When they reached the top, the mini motion detector aimed at the stairs set off a wild beep.

“He dropped! He’s moving toward you.”

“Take cover!” Eve shouted to Roarke, and rolled. She saw the streak from the strike whiz by, laid down a stream of suppressing fire. “Stay clear, you stay clear! Punch those holes, get me some light.” She rolled again, sprang up. “Move in, move in.”

A high whine had her dropping, a series of tiny holes punched through the barricades on the window. She felt more than saw Mackie hit the stairs.

“He’s going down to two. Roarke, are you clear?”

“Clear. You’re not wearing any armor. Stay behind me.”

“His aim’s crap,” she said, and bolted down. She heard Roarke cursing viciously behind her, heard the battering ram crashing, crashing against the door down below.

Felt her way along the wall until her hand came to a doorway.

“At your six!” Feeney shouted.

She dropped and rolled, heard the thud of something striking the wall, fired toward it.

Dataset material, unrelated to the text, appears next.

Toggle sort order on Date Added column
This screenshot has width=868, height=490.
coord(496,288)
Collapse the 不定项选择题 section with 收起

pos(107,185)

“He’s moving past you, made a left.”

“Roarke, move left—hit the wall, stay down.” She did the same. “Mackie! It’s done, it’s finished. Throw out your weapons and surrender.”

He answered with a volley of strikes that whined and speared through the opposing wall.

She put her lips to Roarke’s ear. “Get the penlight. Stay out of range. Aim in at the doorway.”

“I can widen the beam.”

“Do that. Feeney, exact position?”

“Back wall, between the windows. Five feet east, ten feet north of your position. They don’t have a shot.”

“Copy that.” She squeezed Roarke’s hand. “In three, two.”

She moved on one, hurtling down the narrow hall, calculating distance as the light flashed.

She got a glimpse—hand lasers, full body armor, night-vision goggles.

With her stunner two cli

cks down from full power, she aimed for his eyes.

She felt the burn streak down her arm, heard him cry out, rolled clear. Laid down another stream as Roarke rushed to flank the doorway. His stream hit Mackie low, biting into his boots, hers went back for the goggles.

This time, he dropped.

“Suspect down, he’s down.” She rushed in, kicked away the weapon that dropped out of his shaking hand. “Get me more light, get me some damn light.” But she yanked Mackie’s arms back, snapped on restraints before she tested the pulse in his throat.

“He’s alive.” She felt the wet on her fingers, smelled the blood. “He’s bleeding. We need the MTs. We need a bus.”